Die Thüringen-Affäre fordert ihr erstes prominentes Opfer: CDU-Chefin Annegret Kramp-Karrenbauer (57), die Angela Merkel (65) als Kanzlerin hätte beerben sollen, hat überraschend ihren Rücktritt als Parteivorsitzende bekannt gegeben. Auch als Kanzlerkandidatin zieht sie sich zurück. Als Verteidigungsministerin bleibt sie «auf Wunsch von Kanzlerin Merkel» weiter im Amt.
Am Montagnachmittag sagte sie vor der Presse: «Die Trennung von Parteipräsidium und Kanzleramt schwächt die Partei in einer Phase, in der Deutschland auf eine starke CDU angewiesen ist.» Sie wolle «zum Sommer den Prozess der Kanzlerkandidatur organisieren, die Partei weiter auf die Zukunft vorbereiten und dann den Parteivorsitz abgeben».
Alles zum AfD-Coup
Im Präsidium habe Kramp-Karrenbauer gesagt, dass es «ein ungeklärtes Verhältnis von Teilen der CDU mit AfD und Linken» gebe. Sie sei «strikt gegen eine Zusammenarbeit mit AfD und Linke». Zudem sei es für sie «offensichtlich, dass Parteivorsitz und Kanzlerschaft sowie Kanzlerkandidatur in eine Hand gehörten», heisst es.

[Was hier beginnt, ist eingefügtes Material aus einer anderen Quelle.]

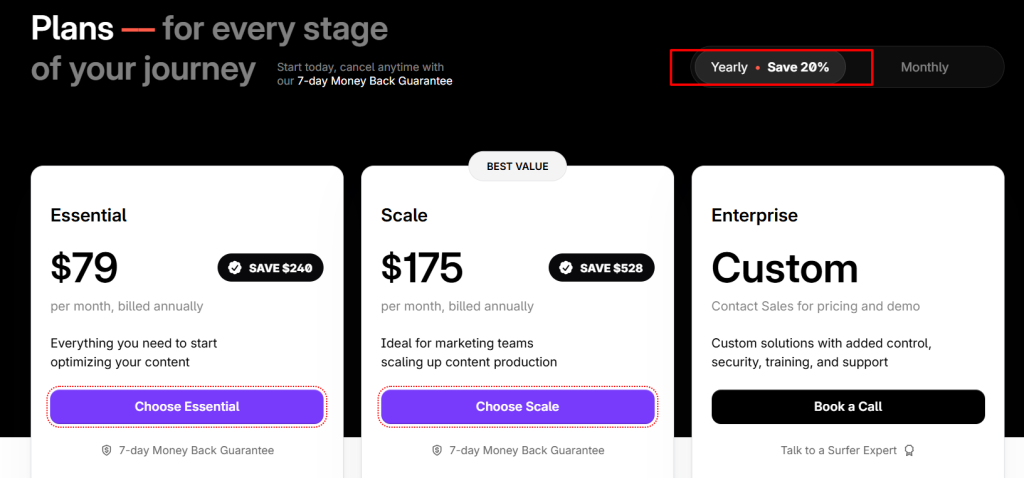Open Talk to a Surfer Expert link

pos(839,451)
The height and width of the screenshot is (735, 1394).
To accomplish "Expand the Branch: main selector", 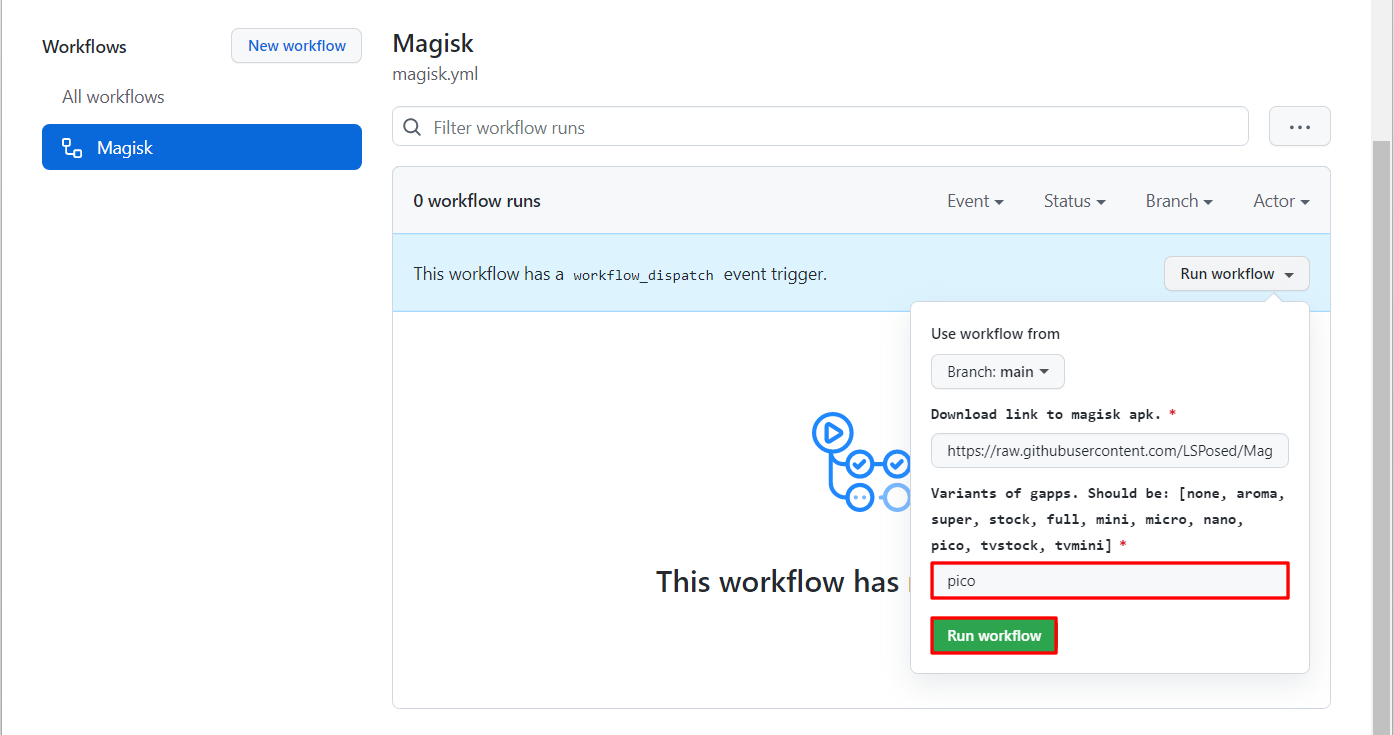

Politbeben wegen Thüringen-Wahl
Die Ankündigung erfolgte wenige Tage nachdem die Thüringen-Wahl hohe Wellen geschlagen hatte. Da wurde Thomas Kemmerich (54) von der FDP mit Unterstützung der AfD und CDU-Vertretern zum neuen Ministerpräsidenten gewählt, der bisherige Bodo Ramelow (63) von den Linken wurde aus dem Amt verdrängt. Dass sich der FDP-Mann von der AfD unterstützen liess und CDU-Vertreter mit der Rechtspartei gemeinsame Sache machten, sorgte für ein Politbeben in ganz Deutschland.

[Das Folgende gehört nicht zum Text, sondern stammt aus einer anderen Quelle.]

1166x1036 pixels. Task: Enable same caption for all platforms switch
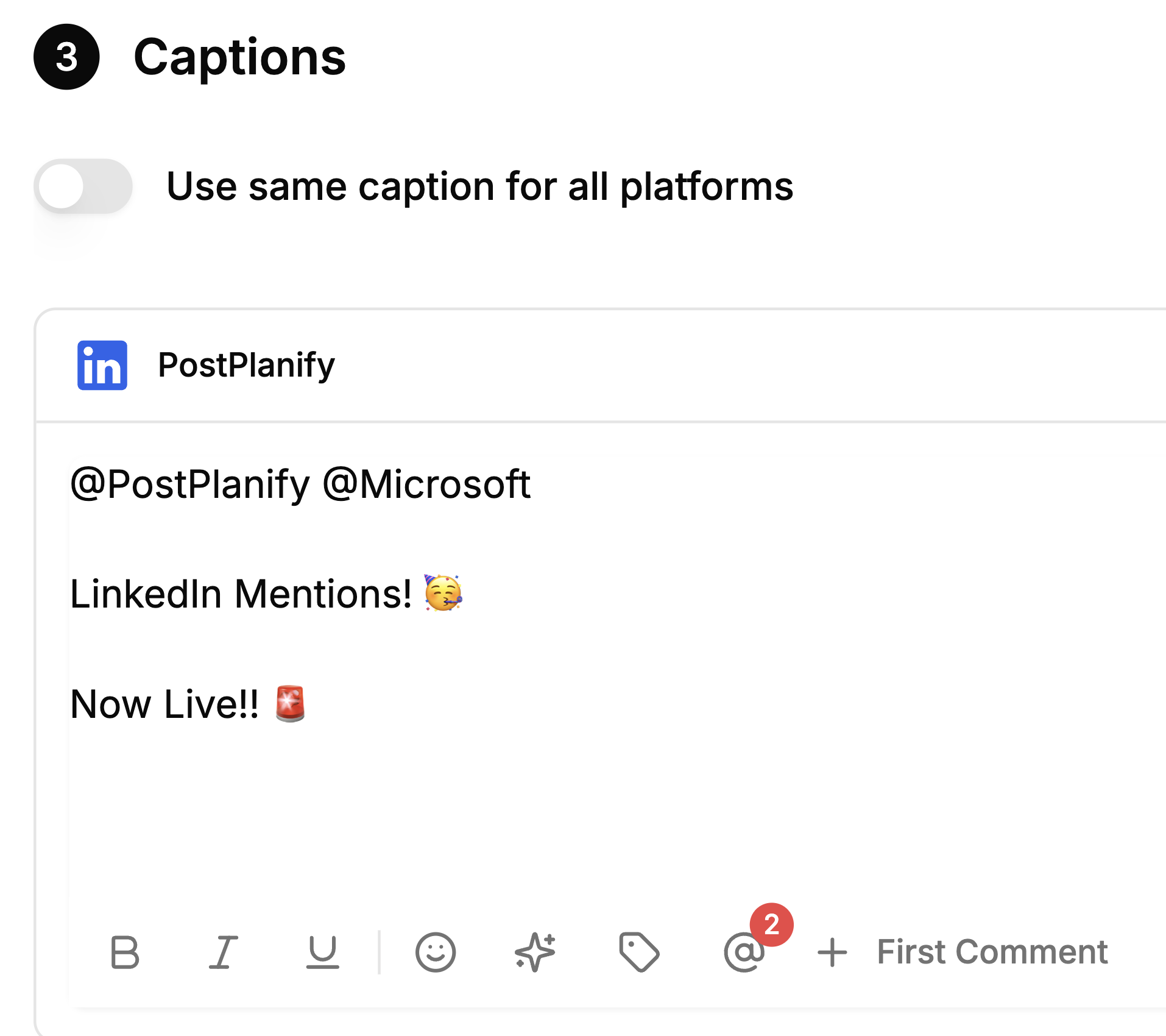[83, 186]
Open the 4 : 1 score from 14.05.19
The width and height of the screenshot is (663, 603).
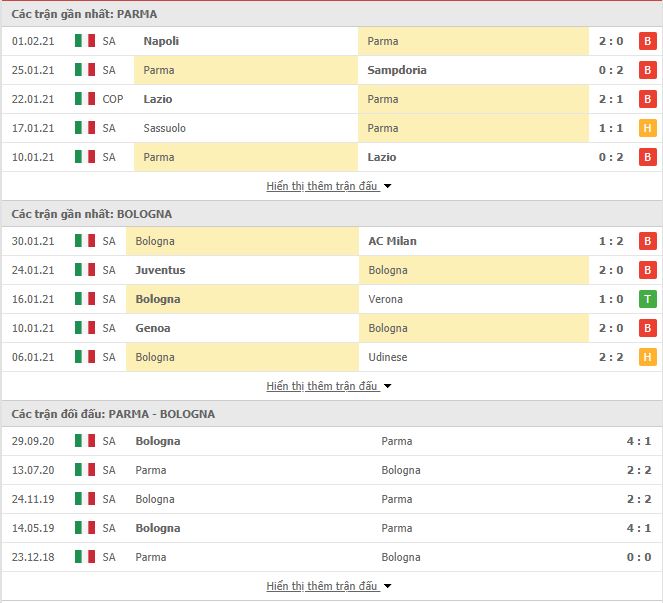point(638,528)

AKK versuchte zu schlichten, wurde aber nicht erhört. Kanzlerin Angela Merkel musste sich von Afrika aus einschalten – eine Schmach für AKK.
Kramp-Karrenbauer wurde am 7. Dezember 2018 zur CDU-Parteichefin gewählt. In einer Stichwahl setzte sie sich mit 51,8 Prozent gegen Friedrich Merz (64) durch. Zuvor war sie CDU-Generalsekretärin und Ministerpräsidentin im Saarland.

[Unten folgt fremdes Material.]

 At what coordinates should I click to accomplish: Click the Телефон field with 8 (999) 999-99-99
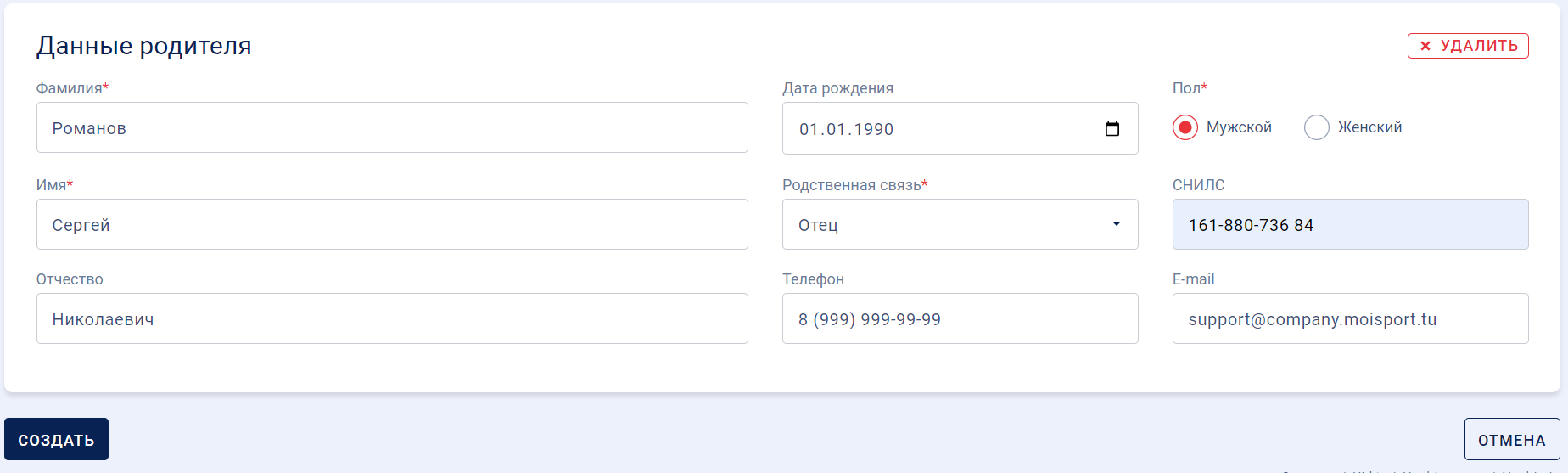click(x=960, y=318)
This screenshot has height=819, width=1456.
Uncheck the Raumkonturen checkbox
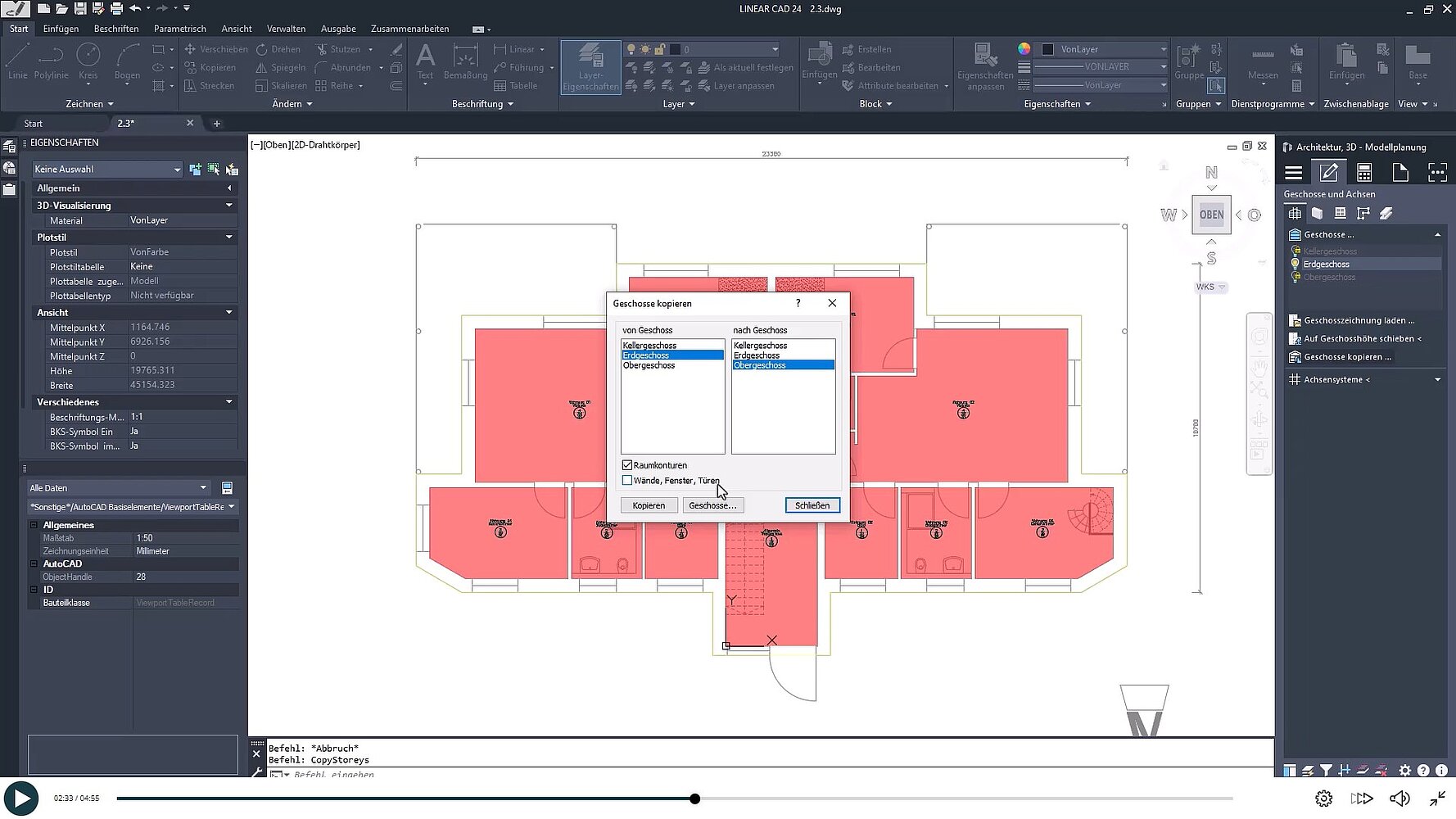click(627, 465)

Die CDU steht vor grundlegenden Diskussionen: Wie geht sie mit der Rechtspartei AfD um, wie mit den Linken? Der Rückhalt aus der Wählerschaft schwindet. Mit dem Beben steht sogar die Regierungskoalition der CDU/CSU mit der SPD auf der Kippe. AKK meinte am Mittag an der Pressekonferenz allerdings: «Mein Rücktritt hat keine Auswirkungen auf die Grosse Koalition.»
Wer wird neuer Kanzler?
Und schon geht die Diskussion über die Nachfolge los. Wer könnte neuer CDU-Chef und somit neuer deutscher Kanzler werden, wenn Merkel im nächsten Jahr zurücktritt?
Diese Namen werden gehandelt:
- Friedrich Merz (64): Der Beauftragte des Landes Nordrhein-Westfalen für transatlantische Beziehungen und die Folgen des Brexit unterlag AKK knapp bei der Wahl zum Parteipräsidenten. Der Vertreter des konservativen Flügels geniesst zurzeit den grössten Rückhalt in der Partei.
- Markus Söder (53): Der bayerische Ministerpräsident hat grosse Erfahrung und macht seinen Job gut. Der ehemalige Hardliner hat sich neu erfunden. Er setzt auch stark auf Umweltschutz.
- Jens Spahn (39): Der Minister für Gesundheit ist eine junge Kraft und packt heisse Eisen an. Wird dem konservativen Flügel zugeordnet.
- Armin Laschet (58): Der Ministerpräsident von Nordrhein-Westfalen gilt als gewinnend und als Politiker, der zusammenführen kann. So engagiert er sich für einen Dialog der Generationen und mit Muslimen.